▸ Prompt: Your task is to write out the full listing once more, exactly.

####################

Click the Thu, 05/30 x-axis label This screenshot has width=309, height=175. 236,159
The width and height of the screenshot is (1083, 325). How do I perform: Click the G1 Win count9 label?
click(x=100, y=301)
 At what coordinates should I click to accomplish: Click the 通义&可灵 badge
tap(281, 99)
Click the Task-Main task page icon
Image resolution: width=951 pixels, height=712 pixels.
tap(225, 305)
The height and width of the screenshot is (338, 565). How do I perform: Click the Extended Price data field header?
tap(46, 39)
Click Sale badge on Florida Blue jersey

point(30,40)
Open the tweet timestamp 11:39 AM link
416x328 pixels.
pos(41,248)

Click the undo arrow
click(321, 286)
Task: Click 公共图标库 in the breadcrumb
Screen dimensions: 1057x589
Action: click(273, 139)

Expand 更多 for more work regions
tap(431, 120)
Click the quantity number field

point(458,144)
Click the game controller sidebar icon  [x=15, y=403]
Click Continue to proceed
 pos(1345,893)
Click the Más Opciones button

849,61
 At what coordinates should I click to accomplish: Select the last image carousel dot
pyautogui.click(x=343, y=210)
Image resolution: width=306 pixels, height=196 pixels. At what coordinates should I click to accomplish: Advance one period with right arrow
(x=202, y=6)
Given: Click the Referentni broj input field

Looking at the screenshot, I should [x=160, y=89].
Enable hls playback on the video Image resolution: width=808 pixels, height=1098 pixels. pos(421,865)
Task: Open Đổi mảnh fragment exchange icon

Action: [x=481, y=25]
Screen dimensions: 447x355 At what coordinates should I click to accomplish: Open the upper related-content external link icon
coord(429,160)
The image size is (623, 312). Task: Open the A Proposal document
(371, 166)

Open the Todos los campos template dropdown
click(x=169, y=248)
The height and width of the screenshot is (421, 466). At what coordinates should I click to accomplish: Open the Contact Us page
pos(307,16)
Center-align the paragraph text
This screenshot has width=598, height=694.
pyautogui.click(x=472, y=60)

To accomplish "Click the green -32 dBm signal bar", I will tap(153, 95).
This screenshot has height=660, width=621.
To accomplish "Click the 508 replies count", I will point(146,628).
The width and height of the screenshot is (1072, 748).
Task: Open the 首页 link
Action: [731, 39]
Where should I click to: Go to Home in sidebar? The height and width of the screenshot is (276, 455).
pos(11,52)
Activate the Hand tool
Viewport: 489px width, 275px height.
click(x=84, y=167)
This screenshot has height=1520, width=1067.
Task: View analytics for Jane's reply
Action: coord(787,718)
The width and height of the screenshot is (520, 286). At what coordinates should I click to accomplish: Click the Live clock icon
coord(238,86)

####################

▸ Solved exercise:
Click the Thu, 05/30 x-axis label This screenshot has width=309, height=175. 236,159
The width and height of the screenshot is (1083, 325). How do I perform: Click the G1 Win count9 label?
click(x=100, y=301)
 At what coordinates should I click to accomplish: Click the 通义&可灵 badge
tap(281, 99)
Click the Task-Main task page icon
Image resolution: width=951 pixels, height=712 pixels.
tap(225, 305)
The height and width of the screenshot is (338, 565). How do I perform: Click the Extended Price data field header?
tap(46, 39)
Click Sale badge on Florida Blue jersey

point(30,40)
Open the tweet timestamp 11:39 AM link
416x328 pixels.
pos(41,248)

Click the undo arrow
click(321, 286)
Task: Click 公共图标库 in the breadcrumb
Screen dimensions: 1057x589
Action: click(273, 139)

Expand 更多 for more work regions
tap(431, 120)
Click the quantity number field

point(458,144)
Click the game controller sidebar icon  [x=15, y=403]
Click Continue to proceed
 pos(1345,893)
Click the Más Opciones button

849,61
 At what coordinates should I click to accomplish: Select the last image carousel dot
pyautogui.click(x=343, y=210)
Image resolution: width=306 pixels, height=196 pixels. At what coordinates should I click to accomplish: Advance one period with right arrow
(x=202, y=6)
Given: Click the Referentni broj input field

Looking at the screenshot, I should [x=160, y=89].
Enable hls playback on the video Image resolution: width=808 pixels, height=1098 pixels. pos(421,865)
Task: Open Đổi mảnh fragment exchange icon

Action: [x=481, y=25]
Screen dimensions: 447x355 At what coordinates should I click to accomplish: Open the upper related-content external link icon
coord(429,160)
The image size is (623, 312). Task: Open the A Proposal document
(371, 166)

Open the Todos los campos template dropdown
click(x=169, y=248)
The height and width of the screenshot is (421, 466). At what coordinates should I click to accomplish: Open the Contact Us page
pos(307,16)
Center-align the paragraph text
This screenshot has width=598, height=694.
pyautogui.click(x=472, y=60)

To accomplish "Click the green -32 dBm signal bar", I will tap(153, 95).
This screenshot has height=660, width=621.
To accomplish "Click the 508 replies count", I will point(146,628).
The width and height of the screenshot is (1072, 748).
Task: Open the 首页 link
Action: [731, 39]
Where should I click to: Go to Home in sidebar? The height and width of the screenshot is (276, 455).
pos(11,52)
Activate the Hand tool
Viewport: 489px width, 275px height.
click(x=84, y=167)
This screenshot has height=1520, width=1067.
Task: View analytics for Jane's reply
Action: coord(787,718)
The width and height of the screenshot is (520, 286). At what coordinates should I click to accomplish: Click the Live clock icon
coord(238,86)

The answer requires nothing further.